[Opening Record excerpts section]

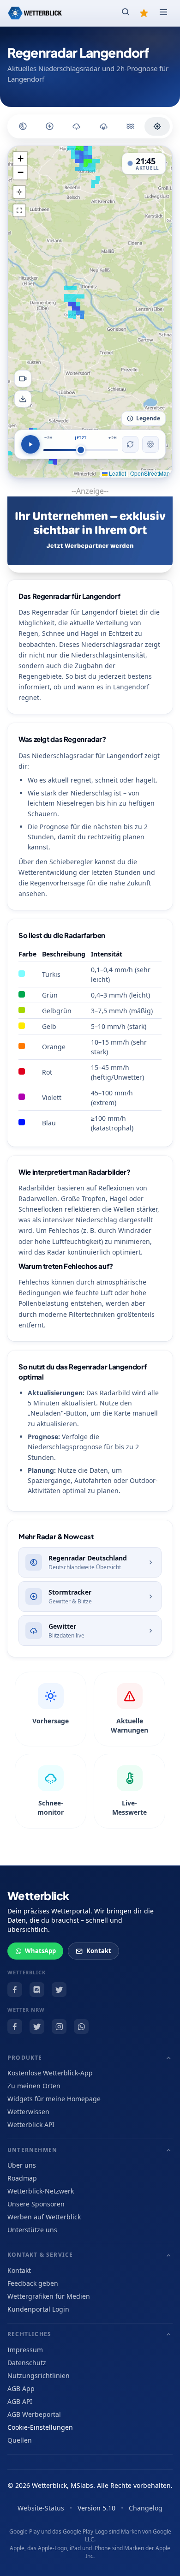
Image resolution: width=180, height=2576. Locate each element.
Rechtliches (29, 2334)
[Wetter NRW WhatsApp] (81, 2026)
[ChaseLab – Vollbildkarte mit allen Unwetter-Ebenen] (157, 126)
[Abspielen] (30, 444)
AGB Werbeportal (34, 2414)
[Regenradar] (23, 126)
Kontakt (98, 1951)
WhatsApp (40, 1951)
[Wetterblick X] (59, 1989)
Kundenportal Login (38, 2309)
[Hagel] (76, 126)
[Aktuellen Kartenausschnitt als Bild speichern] (22, 398)
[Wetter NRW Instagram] (59, 2026)
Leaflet (117, 473)
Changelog (145, 2508)
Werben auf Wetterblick (44, 2216)
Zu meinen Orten (33, 2085)
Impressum (25, 2349)
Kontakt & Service (40, 2255)
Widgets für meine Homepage (54, 2098)
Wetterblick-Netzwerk (40, 2191)
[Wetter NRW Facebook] (14, 2026)
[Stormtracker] (49, 126)
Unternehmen (32, 2150)
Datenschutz (26, 2362)
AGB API (19, 2401)
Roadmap (22, 2178)
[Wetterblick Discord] (37, 1989)
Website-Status (41, 2508)
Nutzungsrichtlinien (38, 2375)
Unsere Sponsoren (36, 2203)
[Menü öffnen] (163, 13)
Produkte (24, 2058)
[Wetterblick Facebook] (14, 1989)
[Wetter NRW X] (37, 2026)
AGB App (21, 2388)
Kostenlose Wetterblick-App (50, 2072)
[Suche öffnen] (125, 13)
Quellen (19, 2440)
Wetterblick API (30, 2124)
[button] (20, 159)
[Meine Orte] (144, 13)
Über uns (21, 2165)
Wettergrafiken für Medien (48, 2296)
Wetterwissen (28, 2111)
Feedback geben (32, 2283)
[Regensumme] (103, 126)
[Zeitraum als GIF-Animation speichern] (22, 378)
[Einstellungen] (150, 444)
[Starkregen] (130, 126)
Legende (148, 418)
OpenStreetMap (150, 473)
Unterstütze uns (32, 2229)
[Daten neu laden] (130, 444)
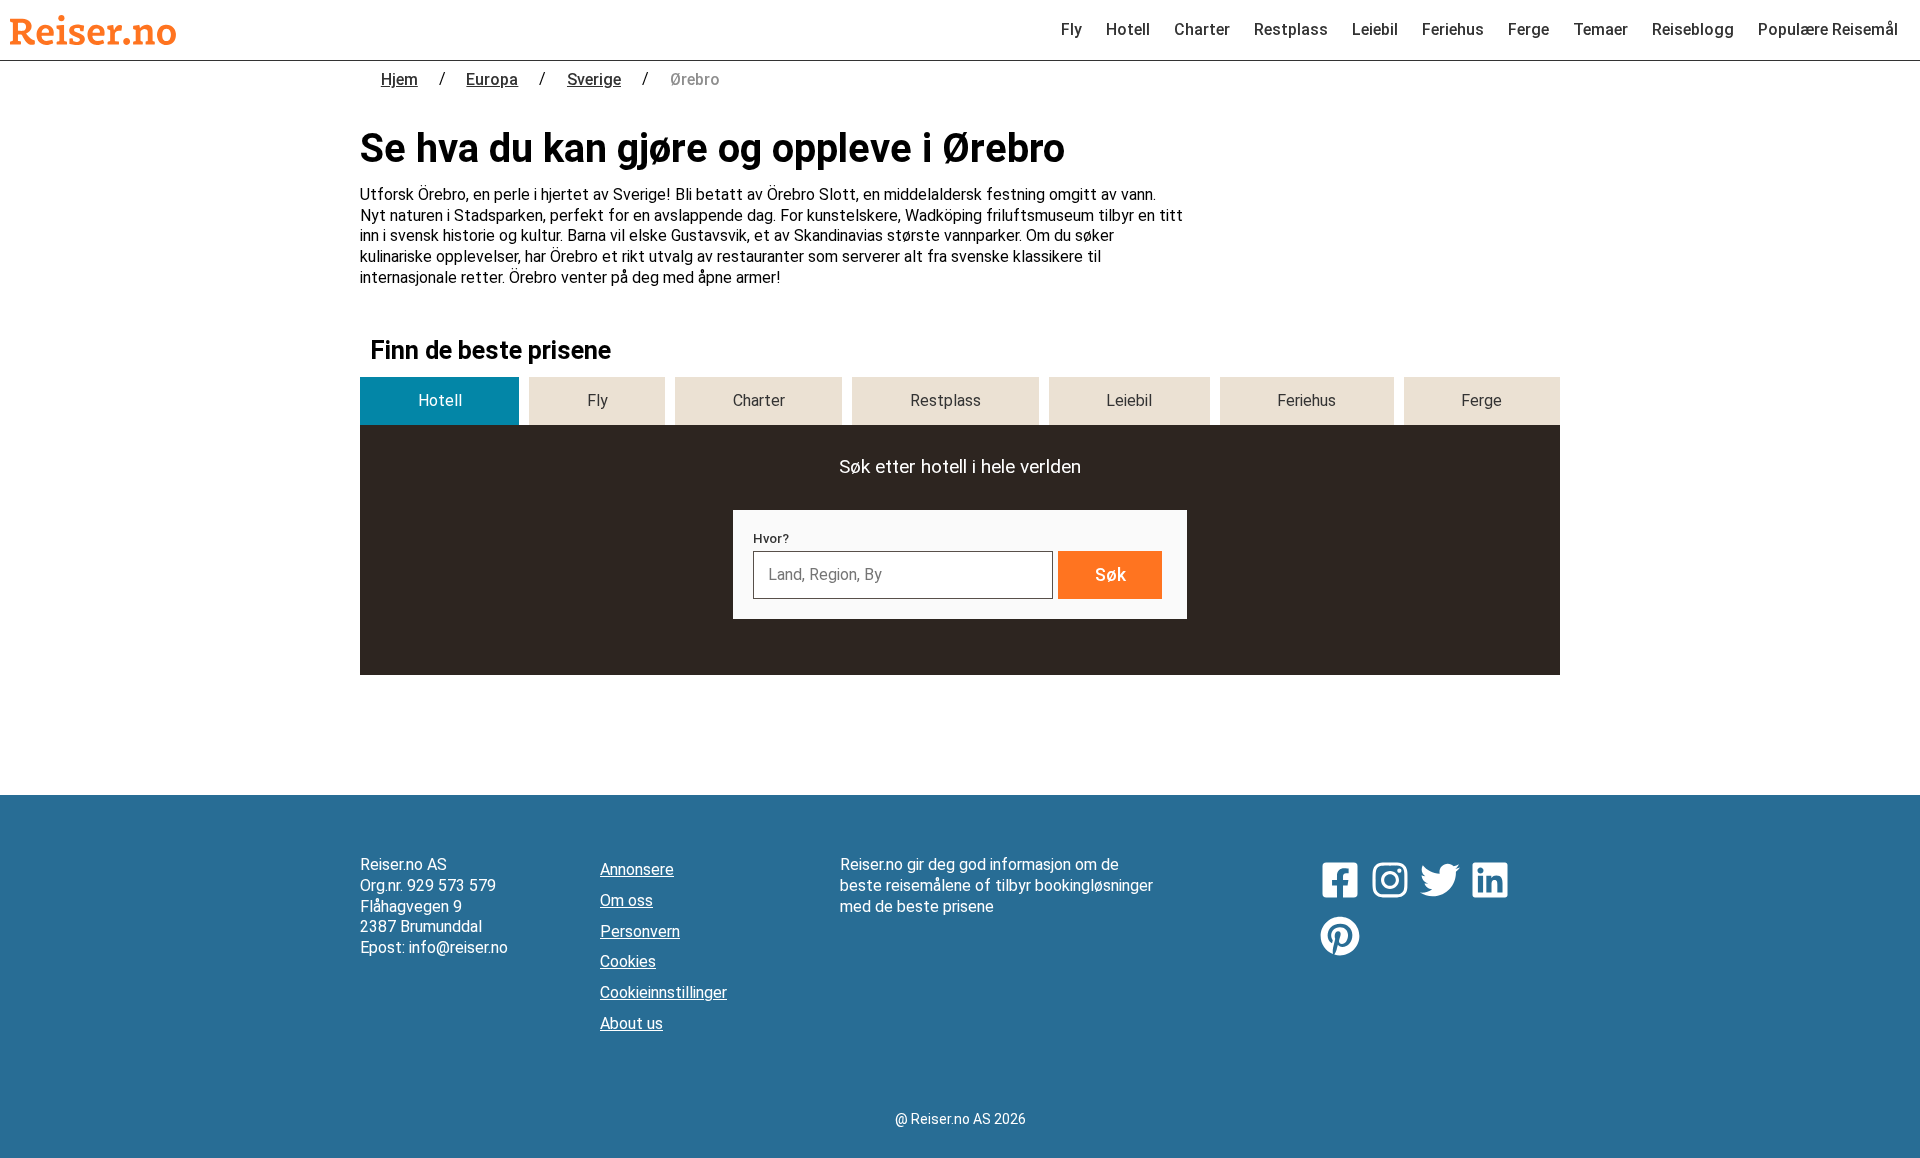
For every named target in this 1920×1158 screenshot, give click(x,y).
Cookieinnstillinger (663, 992)
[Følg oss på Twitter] (1445, 883)
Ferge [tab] (1481, 400)
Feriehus (1453, 29)
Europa (492, 79)
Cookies (628, 961)
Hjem (399, 79)
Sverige (594, 79)
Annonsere (637, 869)
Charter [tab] (759, 400)
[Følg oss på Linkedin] (1495, 883)
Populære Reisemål (1828, 29)
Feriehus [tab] (1306, 400)
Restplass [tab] (945, 400)
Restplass (1291, 29)
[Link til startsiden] (93, 30)
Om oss (626, 900)
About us (631, 1023)
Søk (1110, 575)
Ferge (1528, 29)
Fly (1071, 29)
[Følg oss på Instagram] (1395, 883)
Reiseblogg (1693, 29)
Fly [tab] (597, 400)
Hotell (1128, 29)
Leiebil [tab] (1129, 400)
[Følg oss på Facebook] (1345, 883)
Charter (1202, 29)
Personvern (640, 931)
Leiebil (1375, 29)
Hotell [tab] (440, 400)
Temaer (1600, 29)
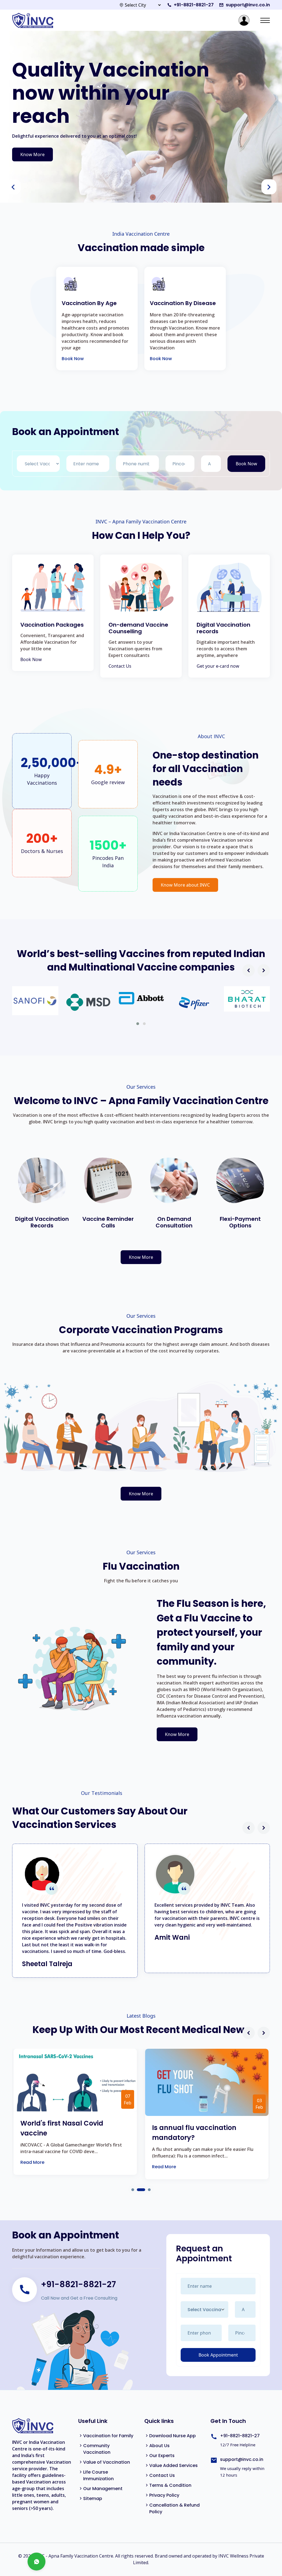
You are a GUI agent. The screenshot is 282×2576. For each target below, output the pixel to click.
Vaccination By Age (89, 303)
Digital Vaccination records (223, 628)
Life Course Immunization (98, 2475)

[Closing Record excerpts section]

Task item:
No picture should be included when the data are set down again exactly.

Response area:
Image resolution: width=180, height=2576. Locate each element.
Rechtliches (29, 2334)
[Wetter NRW WhatsApp] (81, 2026)
[ChaseLab – Vollbildkarte mit allen Unwetter-Ebenen] (157, 126)
[Abspielen] (30, 444)
AGB Werbeportal (34, 2414)
[Regenradar] (23, 126)
Kontakt (98, 1951)
WhatsApp (40, 1951)
[Wetterblick X] (59, 1989)
Kundenportal Login (38, 2309)
[Hagel] (76, 126)
[Aktuellen Kartenausschnitt als Bild speichern] (22, 398)
[Wetter NRW Instagram] (59, 2026)
Leaflet (117, 473)
Changelog (145, 2508)
Werben auf Wetterblick (44, 2216)
Zu meinen Orten (33, 2085)
Impressum (25, 2349)
Kontakt & Service (40, 2255)
Widgets für meine Homepage (54, 2098)
Wetterblick-Netzwerk (40, 2191)
[Wetter NRW Facebook] (14, 2026)
[Stormtracker] (49, 126)
Unternehmen (32, 2150)
Datenschutz (26, 2362)
AGB API (19, 2401)
Roadmap (22, 2178)
[Wetterblick Discord] (37, 1989)
Website-Status (41, 2508)
Nutzungsrichtlinien (38, 2375)
Unsere Sponsoren (36, 2203)
[Menü öffnen] (163, 13)
Produkte (24, 2058)
[Wetterblick Facebook] (14, 1989)
[Wetter NRW X] (37, 2026)
AGB App (21, 2388)
Kostenlose Wetterblick-App (50, 2072)
[Suche öffnen] (125, 13)
Quellen (19, 2440)
Wetterblick API (30, 2124)
[button] (20, 159)
[Meine Orte] (144, 13)
Über uns (21, 2165)
Wettergrafiken für Medien (48, 2296)
Wetterwissen (28, 2111)
Feedback geben (32, 2283)
[Regensumme] (103, 126)
[Zeitraum als GIF-Animation speichern] (22, 378)
[Einstellungen] (150, 444)
[Starkregen] (130, 126)
Legende (148, 418)
OpenStreetMap (150, 473)
Unterstütze uns (32, 2229)
[Daten neu laden] (130, 444)
For every named target in this 1920×1158 screenshot, give click(x,y).
Cookieinnstillinger (663, 992)
[Følg oss på Twitter] (1445, 883)
Ferge [tab] (1481, 400)
Feriehus (1453, 29)
Europa (492, 79)
Cookies (628, 961)
Hjem (399, 79)
Sverige (594, 79)
Annonsere (637, 869)
Charter [tab] (759, 400)
[Følg oss på Linkedin] (1495, 883)
Populære Reisemål (1828, 29)
Feriehus [tab] (1306, 400)
Restplass [tab] (945, 400)
Restplass (1291, 29)
[Link til startsiden] (93, 30)
Om oss (626, 900)
About us (631, 1023)
Søk (1110, 575)
Ferge (1528, 29)
Fly (1071, 29)
[Følg oss på Instagram] (1395, 883)
Reiseblogg (1693, 29)
Fly [tab] (597, 400)
Hotell (1128, 29)
Leiebil [tab] (1129, 400)
[Følg oss på Facebook] (1345, 883)
Charter (1202, 29)
Personvern (640, 931)
Leiebil (1375, 29)
Hotell [tab] (440, 400)
Temaer (1600, 29)
You are a GUI agent. The screenshot is 282×2576. For each target below, output the pixel to click.
Vaccination By Age (89, 303)
Digital Vaccination records (223, 628)
Life Course Immunization (98, 2475)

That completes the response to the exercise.